A medida que envejece, la forma que tiene Dio de entender y apreciar el mundo cambia. Y el supuesto “viejo” se transforma, de pronto, en el sinónimo de la “novedad”.
Pero volvamos a esa sociedad eternamente juvenil.
Pensemos un poco: en un sitio así, nada cambia realmente. Claro que se modifican los edificios y se pintan nuevos cuadros y se escriben nuevos libros… pero nada cambia, porque la visión que esos seres tienen del mundo no evoluciona con ellos. Ellos están estancados, y su sociedad, pese a ser eterna, está muerta porque está “quieta”.
Cuando Dio comienza a envejecer, cuando entra en la madurez –es decir, cuando por fin da un paso en la segunda mitad de su vida, cuando acepta realmente que no es deseable tal situación de constante infantilismo–, bebe, no ya de la fuente de la eterna juventud, sino de la fuente de la sabiduría.
Y lo hace porque su atención se modifica. Comienza a verse a sí mismo, a intentar descifrar quién es. Y podría preguntarse: ¿Cómo es posible que me esté pasando esto? ¿Qué significa madurar? ¿Envejecer, resecarse o, al contrario, “tomar dulzor”, tal como en la fruta que deja de ser agria al madurar?
Como consecuencia de esto, sus ideas son nuevas, su forma de ver el mundo es más profunda, y su alegría es más genuina y más libre de ataduras, de preconceptos, de ligaduras sociales.
Pronto, legiones de habitantes de esa civilización eterna acuden a él, no porque sea una rareza, sino porque ha introducido una forma inesperada de verlo todo. Dio tiene lo que nadie más en ese mundo eterno posee: tiene un horizonte.
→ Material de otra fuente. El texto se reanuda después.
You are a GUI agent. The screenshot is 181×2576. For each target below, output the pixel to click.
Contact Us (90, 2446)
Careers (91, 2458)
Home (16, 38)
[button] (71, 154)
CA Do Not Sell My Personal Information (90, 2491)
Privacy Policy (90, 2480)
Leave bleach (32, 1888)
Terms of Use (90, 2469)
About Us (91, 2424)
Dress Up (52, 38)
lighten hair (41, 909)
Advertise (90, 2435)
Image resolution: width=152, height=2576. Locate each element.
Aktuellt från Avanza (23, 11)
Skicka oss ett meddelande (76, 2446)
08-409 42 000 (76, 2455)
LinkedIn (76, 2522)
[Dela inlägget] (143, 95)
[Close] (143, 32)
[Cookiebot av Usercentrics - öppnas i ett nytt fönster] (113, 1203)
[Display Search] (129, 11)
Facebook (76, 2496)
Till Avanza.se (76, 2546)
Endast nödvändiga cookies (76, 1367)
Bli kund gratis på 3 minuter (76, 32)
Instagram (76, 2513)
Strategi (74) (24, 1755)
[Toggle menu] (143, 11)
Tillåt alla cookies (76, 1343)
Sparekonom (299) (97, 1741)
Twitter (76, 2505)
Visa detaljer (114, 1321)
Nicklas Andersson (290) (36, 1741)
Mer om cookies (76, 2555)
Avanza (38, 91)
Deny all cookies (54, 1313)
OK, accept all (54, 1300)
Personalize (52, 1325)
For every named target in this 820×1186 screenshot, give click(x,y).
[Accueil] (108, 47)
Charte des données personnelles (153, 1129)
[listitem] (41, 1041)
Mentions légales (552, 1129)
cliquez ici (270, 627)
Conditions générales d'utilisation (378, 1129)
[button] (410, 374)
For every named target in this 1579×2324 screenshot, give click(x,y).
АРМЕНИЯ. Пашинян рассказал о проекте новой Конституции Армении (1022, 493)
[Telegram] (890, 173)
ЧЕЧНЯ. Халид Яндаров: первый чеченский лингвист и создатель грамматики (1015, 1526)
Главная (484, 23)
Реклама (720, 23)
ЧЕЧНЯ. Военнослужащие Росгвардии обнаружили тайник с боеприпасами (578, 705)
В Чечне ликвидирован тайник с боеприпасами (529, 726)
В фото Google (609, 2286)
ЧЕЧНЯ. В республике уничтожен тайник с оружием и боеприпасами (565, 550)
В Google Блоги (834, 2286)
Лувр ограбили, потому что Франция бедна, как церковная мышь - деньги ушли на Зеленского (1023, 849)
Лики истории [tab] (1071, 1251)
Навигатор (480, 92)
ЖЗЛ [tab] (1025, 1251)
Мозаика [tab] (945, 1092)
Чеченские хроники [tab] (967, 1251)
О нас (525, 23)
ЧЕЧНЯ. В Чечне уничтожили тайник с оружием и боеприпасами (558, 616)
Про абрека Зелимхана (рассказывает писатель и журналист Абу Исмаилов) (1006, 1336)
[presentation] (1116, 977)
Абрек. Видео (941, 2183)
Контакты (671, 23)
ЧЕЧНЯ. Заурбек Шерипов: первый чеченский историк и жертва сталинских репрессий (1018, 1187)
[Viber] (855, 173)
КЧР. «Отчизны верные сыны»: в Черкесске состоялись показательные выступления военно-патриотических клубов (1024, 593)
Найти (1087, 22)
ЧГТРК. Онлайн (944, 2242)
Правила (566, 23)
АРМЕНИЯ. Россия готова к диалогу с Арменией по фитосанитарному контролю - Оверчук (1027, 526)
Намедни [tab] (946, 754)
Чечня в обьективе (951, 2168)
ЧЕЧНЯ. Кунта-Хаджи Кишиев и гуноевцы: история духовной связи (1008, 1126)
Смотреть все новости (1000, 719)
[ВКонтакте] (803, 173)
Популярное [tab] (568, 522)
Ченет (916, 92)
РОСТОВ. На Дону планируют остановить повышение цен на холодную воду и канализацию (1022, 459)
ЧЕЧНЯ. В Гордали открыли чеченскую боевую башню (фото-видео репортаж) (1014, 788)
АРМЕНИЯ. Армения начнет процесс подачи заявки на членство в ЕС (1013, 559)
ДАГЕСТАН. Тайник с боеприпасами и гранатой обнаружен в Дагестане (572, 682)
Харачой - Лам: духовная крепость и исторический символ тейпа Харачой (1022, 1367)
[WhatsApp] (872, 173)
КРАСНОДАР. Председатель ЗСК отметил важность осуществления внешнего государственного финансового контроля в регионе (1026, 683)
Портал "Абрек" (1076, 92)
Él ha visto ese horizonte, sabe que su vida tiene un fin, un límite, y lejos de apresurarse a bebérselo todo antes de que acabe, frena su paso. Se detiene, se aleja de esa sociedad a la que ya ha empujado al cambio con sus nuevos enfoques, y se retira en soledad para buscar, no su fin, sino su finalidad, su sentido.
Lo que Dio adquiere, a medida que se adentra en esa nueva etapa de su vida, es el don de la proporción, del equilibrio. Pero, sobre todo, una apertura a lo que lo trasciende. Aquel horizonte sugiere para él un más allá. ¿Cuál es esa nueva tierra? ¿Qué profundidad esconden las apariencias? Y la belleza se transfigura y el gozo se enriquece. Y nada es dejado de lado, solo “completado”.
Damon Knight nos regala esta visión estremecedora y bella acerca de la “segunda mitad de la vida” presentándola como si fuera un despertar, un nuevo comienzo: su personaje es un maestro porque aprende de sí, no de otros; y es un guía, no porque sepa a dónde va, sino justamente porque su camino es incierto. Es aquel que es capaz de alejar la mirada o de acercarla, de tomar perspectiva, de sopesar, y de hallar todo un cosmos nuevo allí donde se creía que ya nada original podía surgir.
Lleno de riquezas que han florecido a su debido tiempo, Dio es el único ser en esa sociedad que, habiendo ya dejado atrás la primavera y comenzando a adentrarse en el otoño, puede al fin “fructificar”.
Imagínese otra vez ese mundo idílico de jóvenes bellos e inmortales, hundidos en el tedio de lo inamovible… Dio, el mortal, con su profunda y simplísima fuerza recreadora, ¿no parecería, acaso, un pequeño Dio-s?